Task requirements - Repeat the listing below exactly from the line with "At what coordinates" through its last line. Skip every picture.

Extracted material -
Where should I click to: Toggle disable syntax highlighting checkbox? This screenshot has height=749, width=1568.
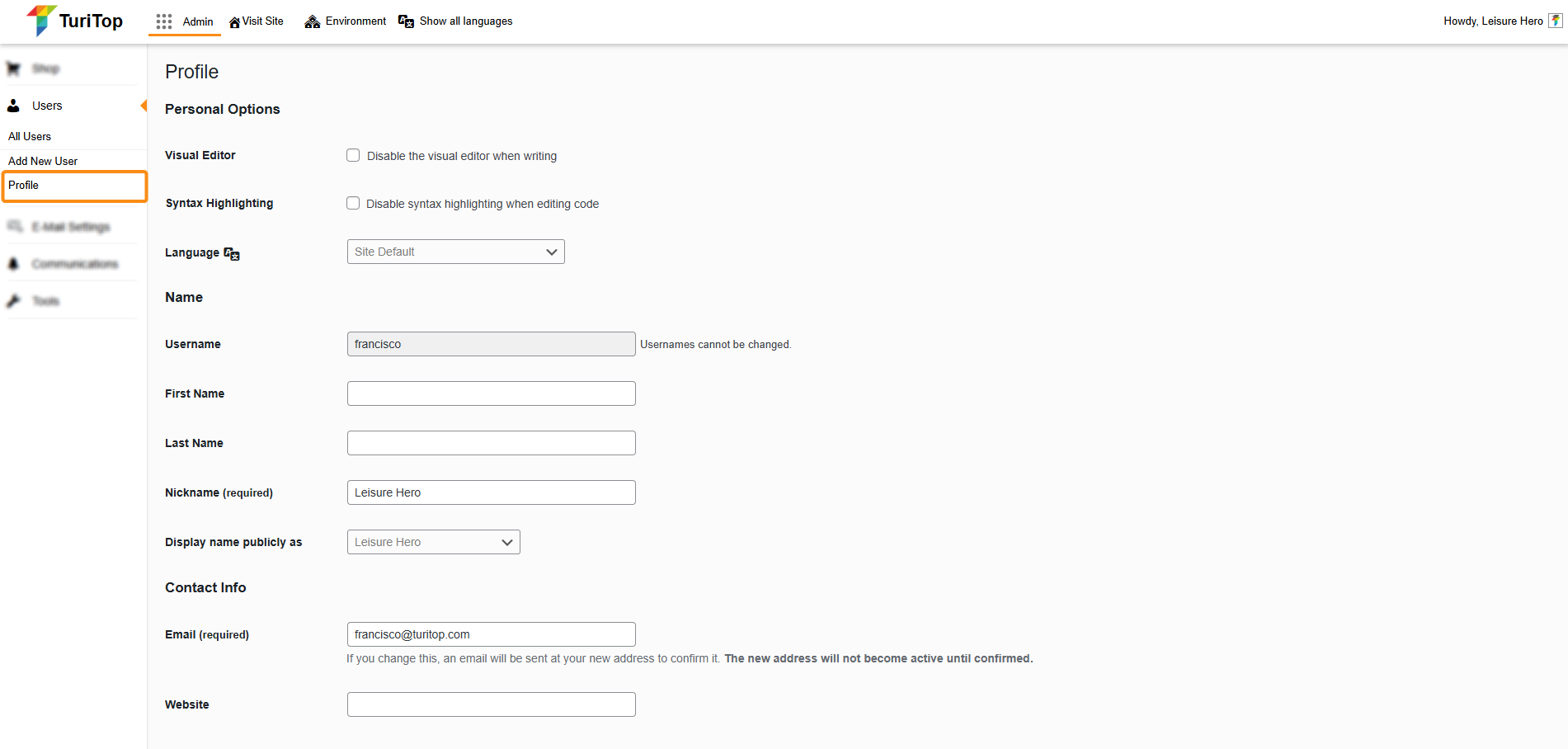(x=353, y=203)
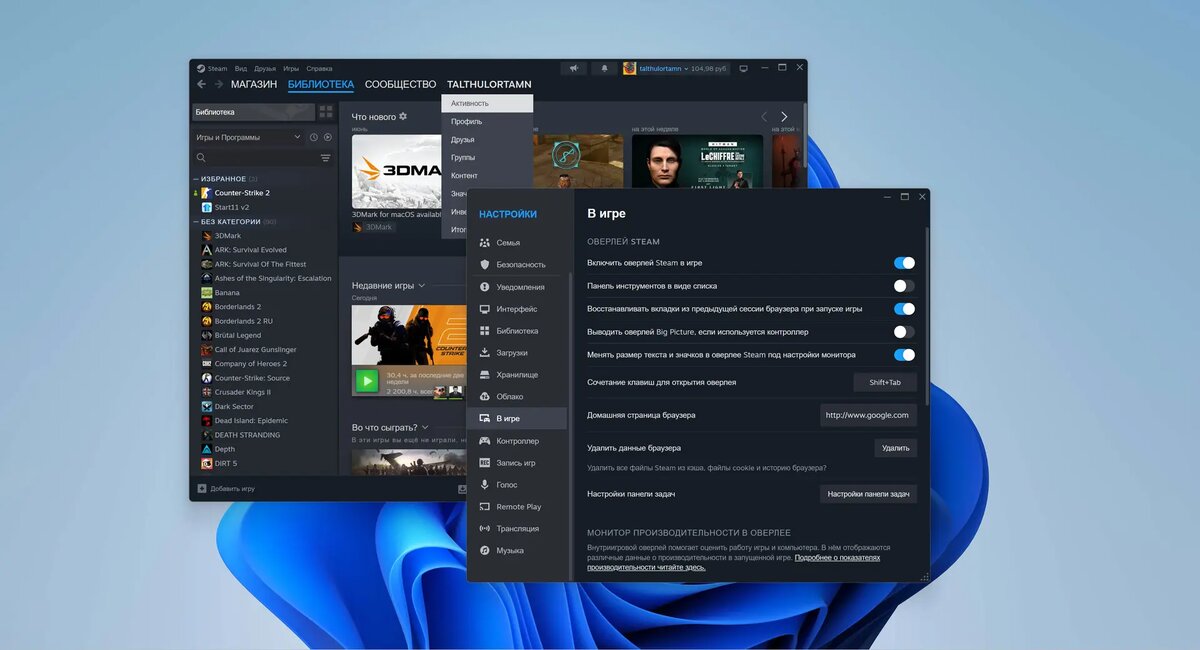1200x650 pixels.
Task: Expand the Недавние игры dropdown arrow
Action: point(422,286)
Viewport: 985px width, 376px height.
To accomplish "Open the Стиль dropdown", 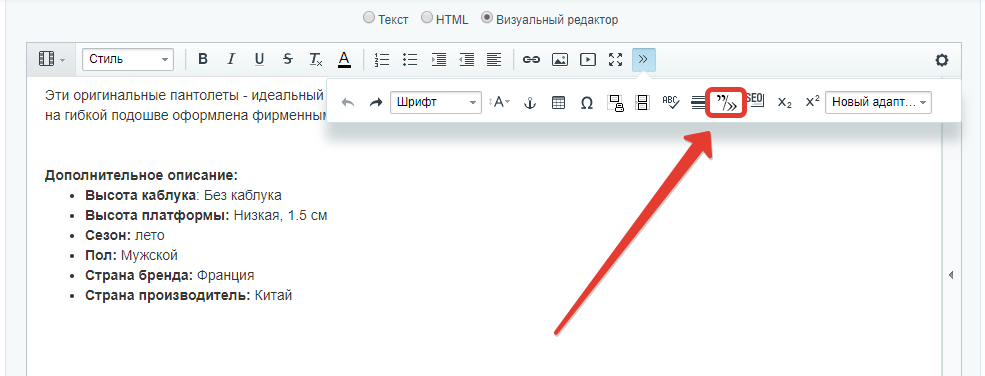I will (x=128, y=60).
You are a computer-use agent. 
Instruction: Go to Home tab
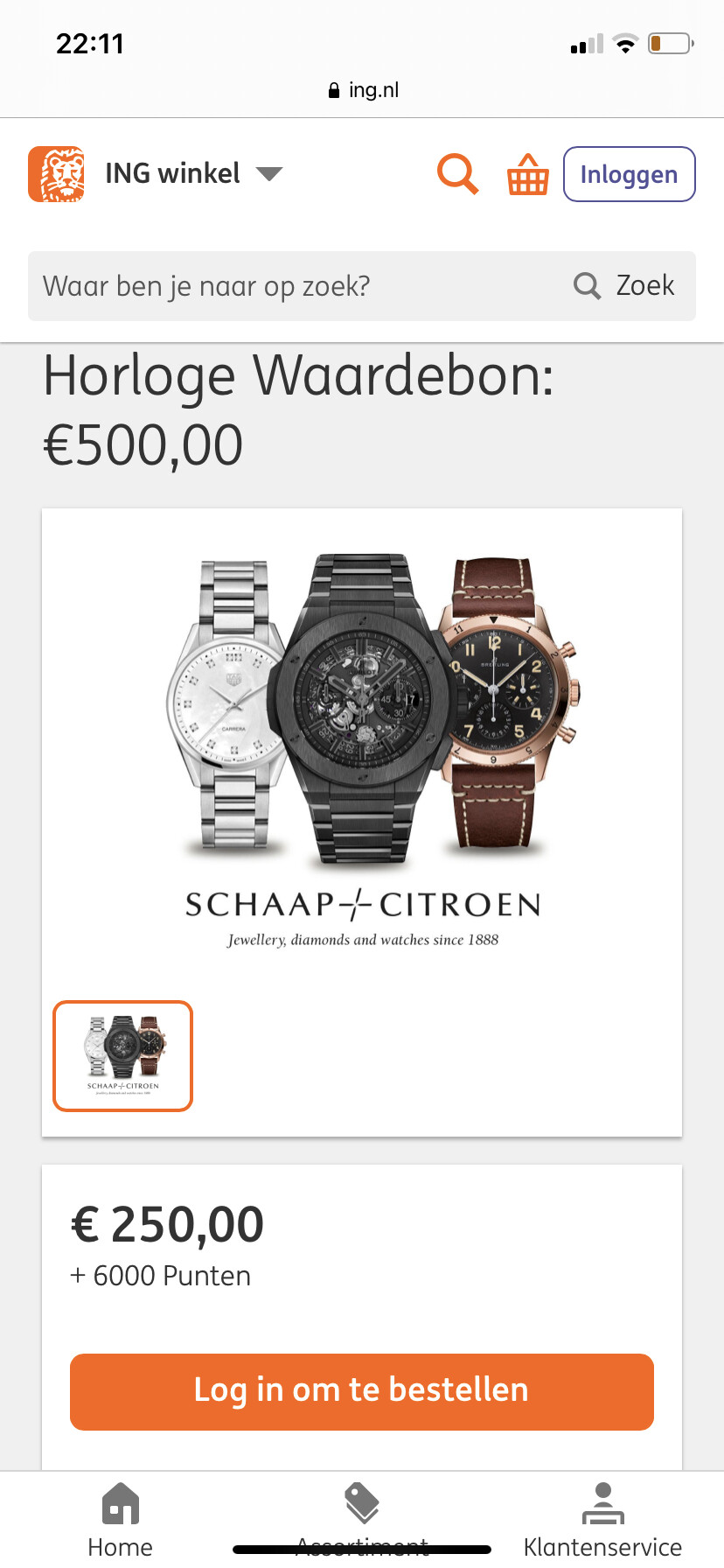click(x=121, y=1521)
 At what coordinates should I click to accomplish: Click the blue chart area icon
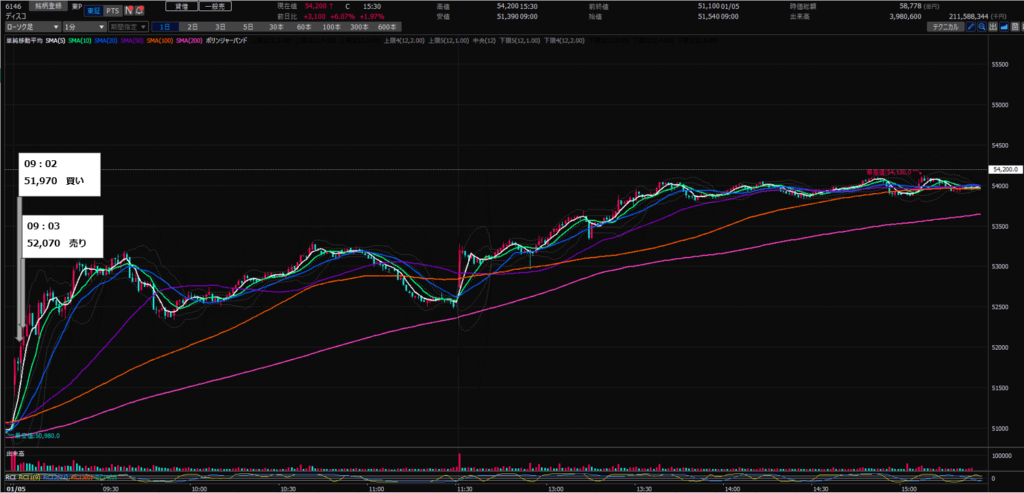coord(1004,27)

Answer -
 At what coordinates should I click to accomplish: Click the blue chart area icon
coord(1004,27)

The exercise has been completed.